The EU’s medicines regulator on Wednesday recommended authorizing a second coronavirus vaccine developed by biotechnology company Moderna.
The European Commission now needs to approve the vaccine to make it available to member states.
Many hope that with two vaccines authorized in the EU, those who are vulnerable to the disease will be vaccinated more quickly.
Vaccinations began across member states on Dec. 7 after the bloc authorized the Pfizer-BioNTech vaccine.
Like that vaccine, the Moderna jab uses messenger RNA (mRNA) to instruct cells to make the coronavirus’ spike protein to produce antibodies to help fight off an infection by the coronavirus.

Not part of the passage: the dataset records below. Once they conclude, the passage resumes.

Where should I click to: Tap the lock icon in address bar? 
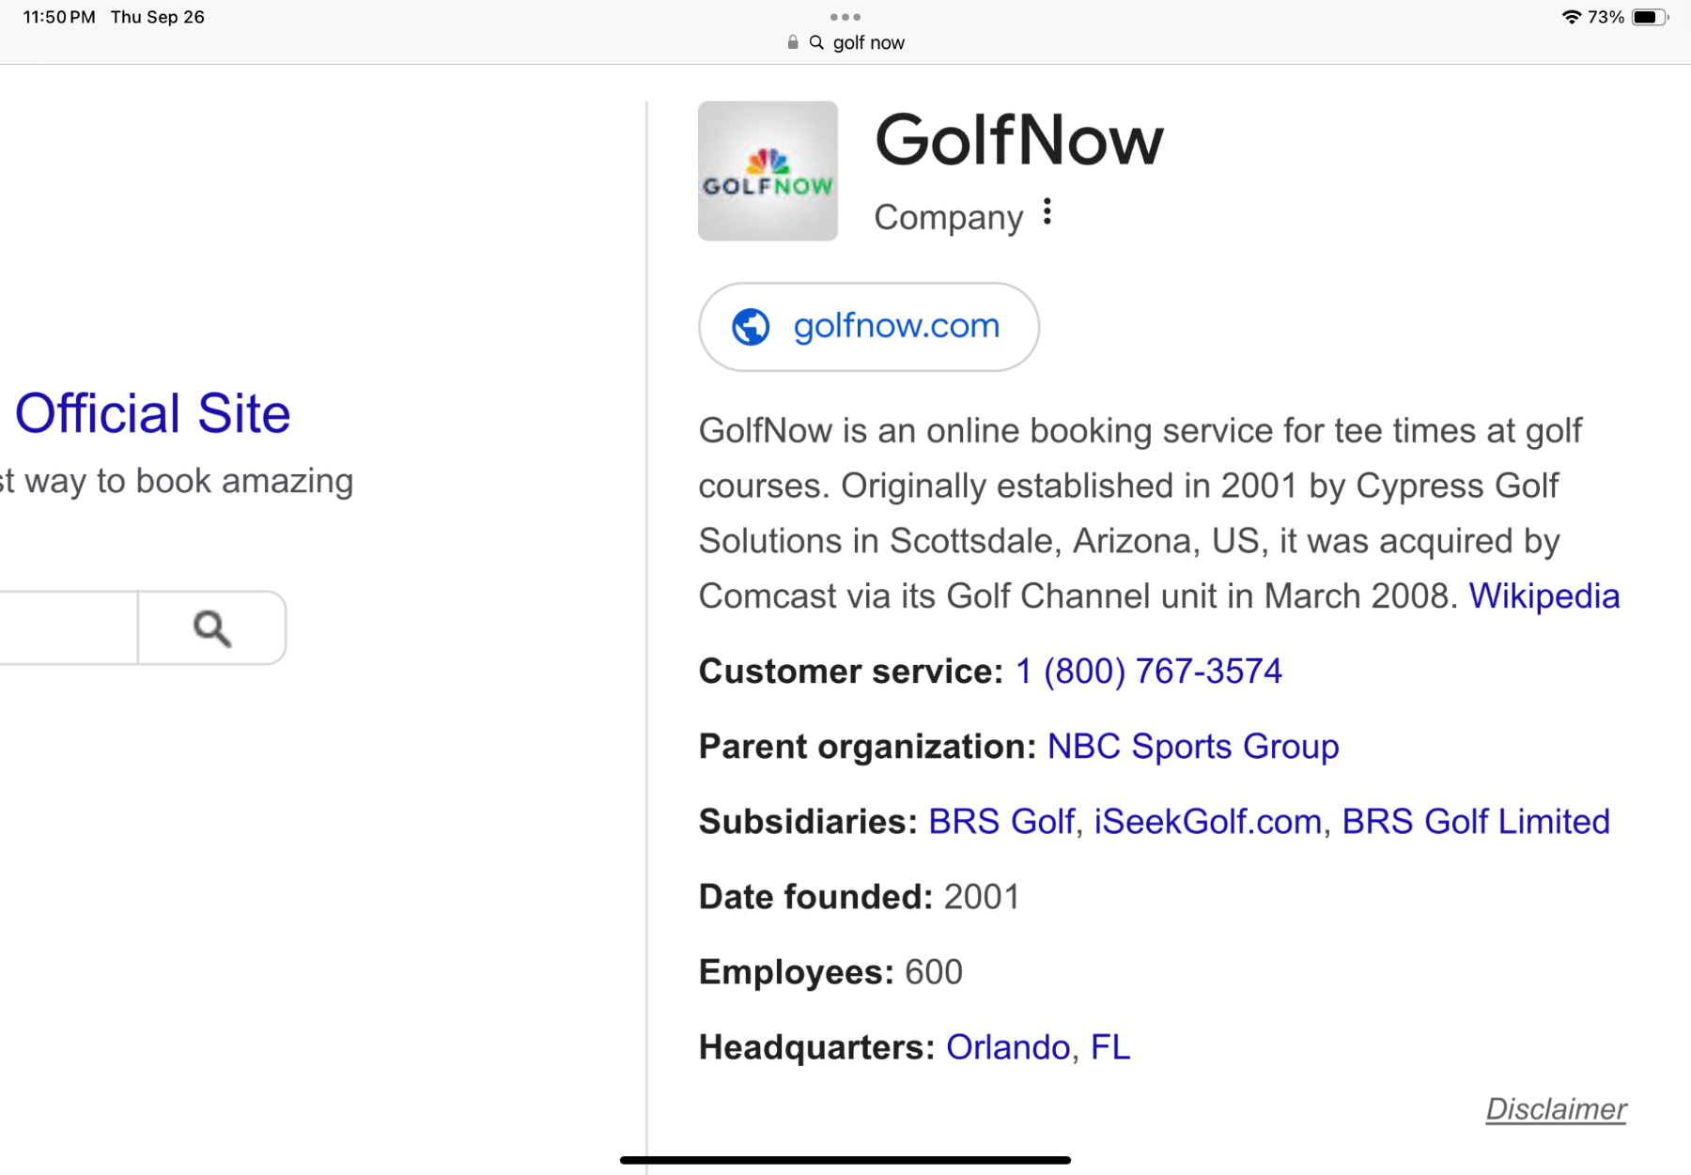coord(792,42)
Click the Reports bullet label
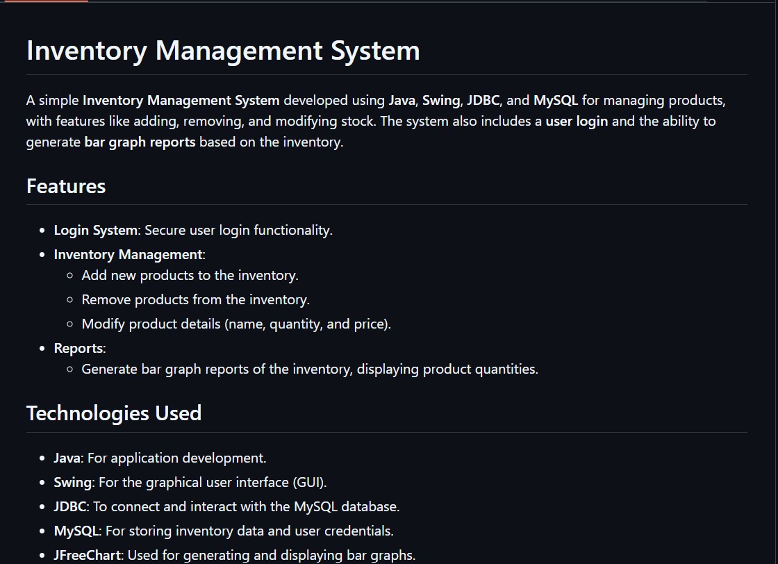778x564 pixels. coord(78,348)
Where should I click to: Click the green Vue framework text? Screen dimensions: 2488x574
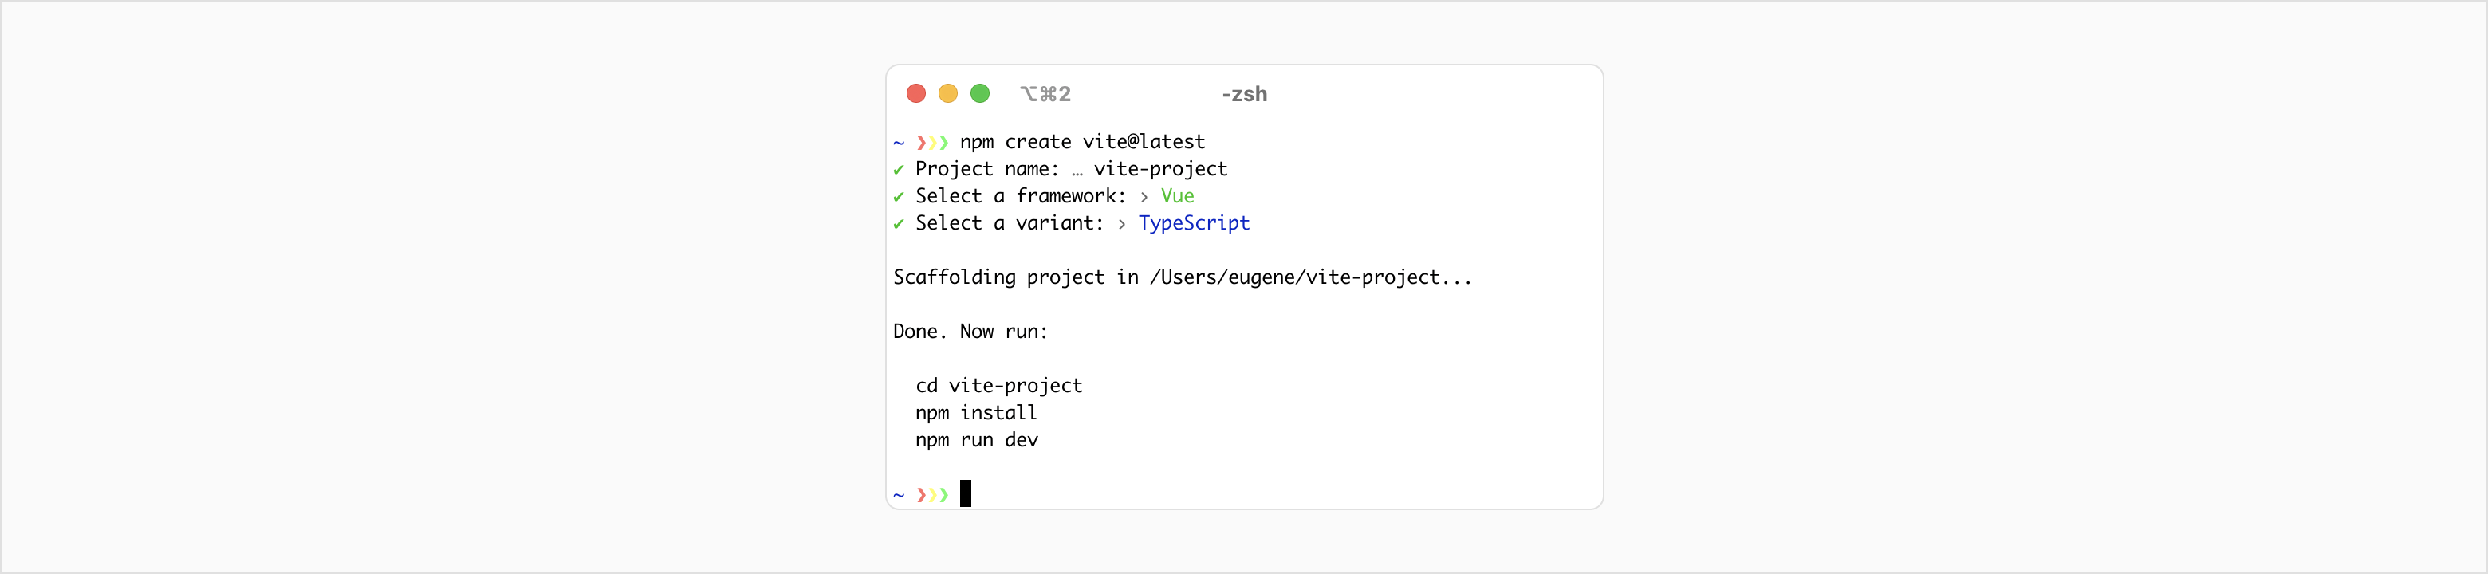(x=1177, y=196)
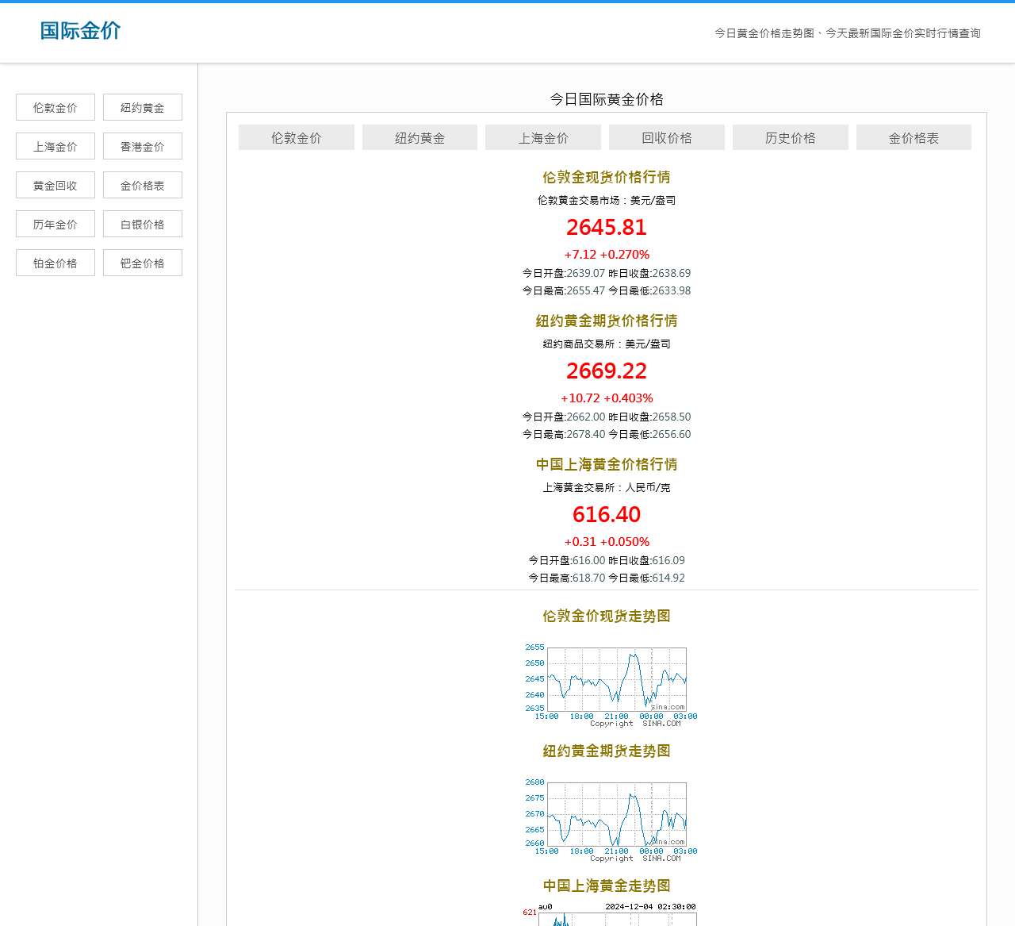Open 钯金价格 page
Viewport: 1015px width, 926px height.
pyautogui.click(x=142, y=262)
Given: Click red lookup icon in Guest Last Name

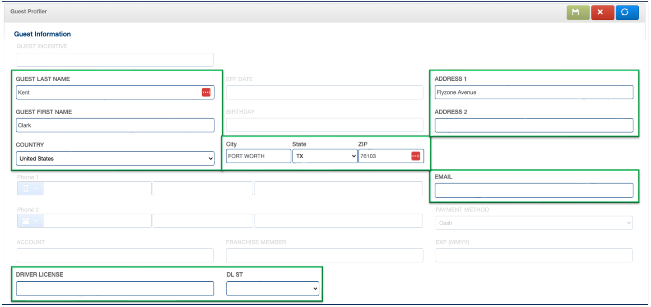Looking at the screenshot, I should [x=206, y=92].
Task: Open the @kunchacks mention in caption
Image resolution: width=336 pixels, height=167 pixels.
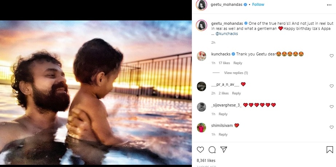Action: [x=228, y=34]
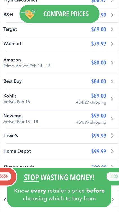Open Best Buy chevron arrow
Image resolution: width=119 pixels, height=212 pixels.
pyautogui.click(x=112, y=81)
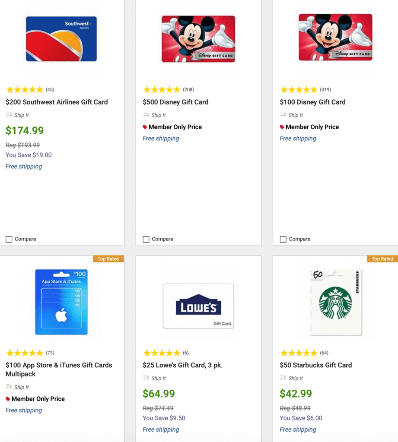Click the Lowe's gift card image
The image size is (398, 442).
198,306
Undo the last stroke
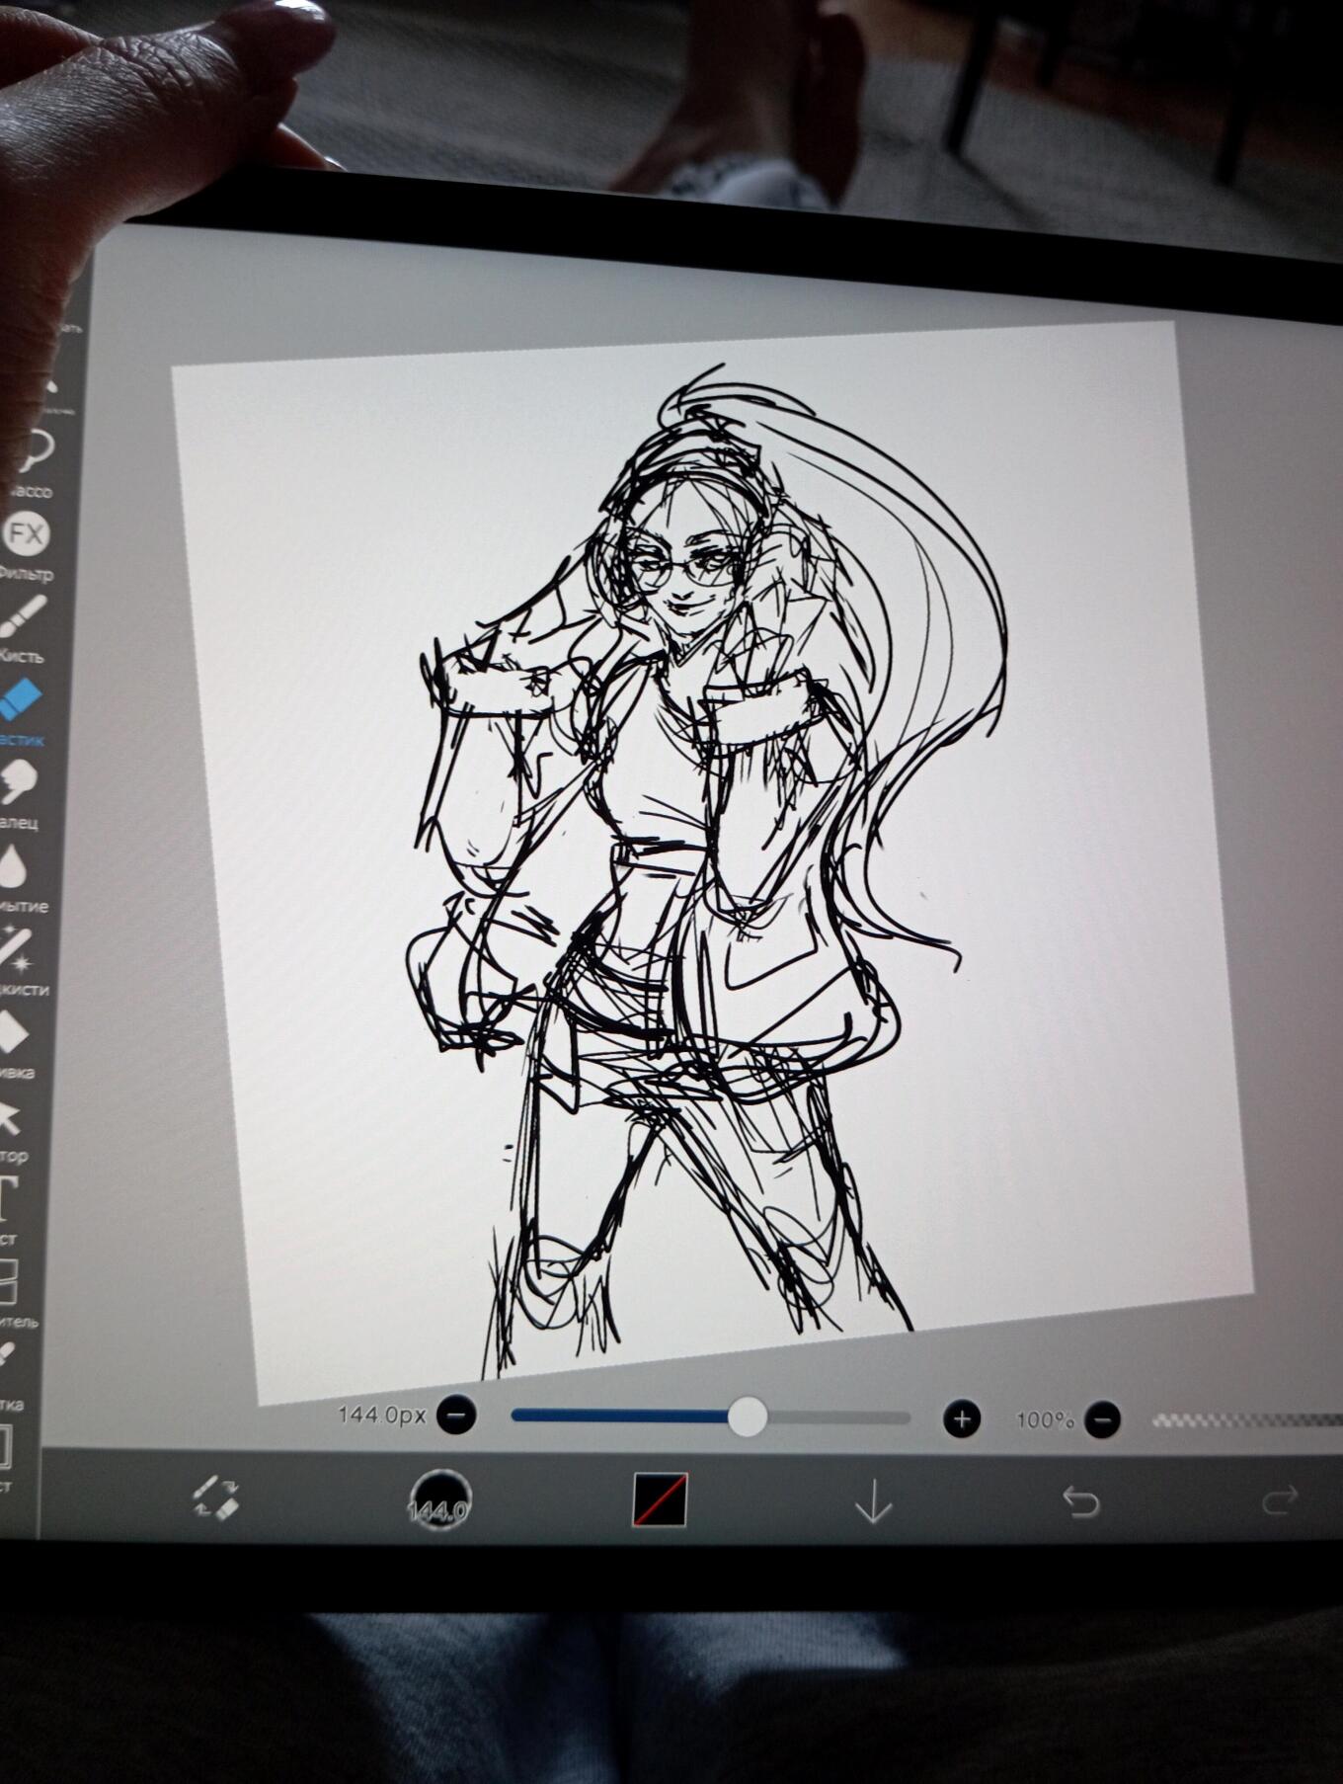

Like the Pfizer vaccine, the Moderna vaccine requires two doses to be effective.
The U.S. got first dibs on supplies of the jab in exchange for funding its research and development, and other countries were offered deliveries early in 2021.
„Now we are working at full speed to approve it & make it available in the EU,” said EU Commission President Ursula von der Leyen on Wednesday, as she welcomed the news.
Valeriu Gheorghita, the doctor in charge of Romania’s vaccine campaign recently said Romania had a contract for 3.5 million doses of Moderna and could ask for more pending its approval from the European Medicines Agency which could come in a couple of days.
Romania currently has contracts for 12 million Pfizer doses.
The medical agency’s human medicines committee endorsed the Moderna vaccine during a meeting Wednesday, saying it is safe and effective for people 18 and older.
The European Commission, the EU’s executive arm, will now fast-track its decision about whether to authorize use of the vaccine.
Last month, it authorized the Pfizer vaccine within hours of the regulator’s green light.
„This vaccine provides us with another tool to overcome the current emergency,” said Emer Cooke, executive director of the European Medicines Agency, hailing the arrival of another vaccine less than a year after the pandemic was declared.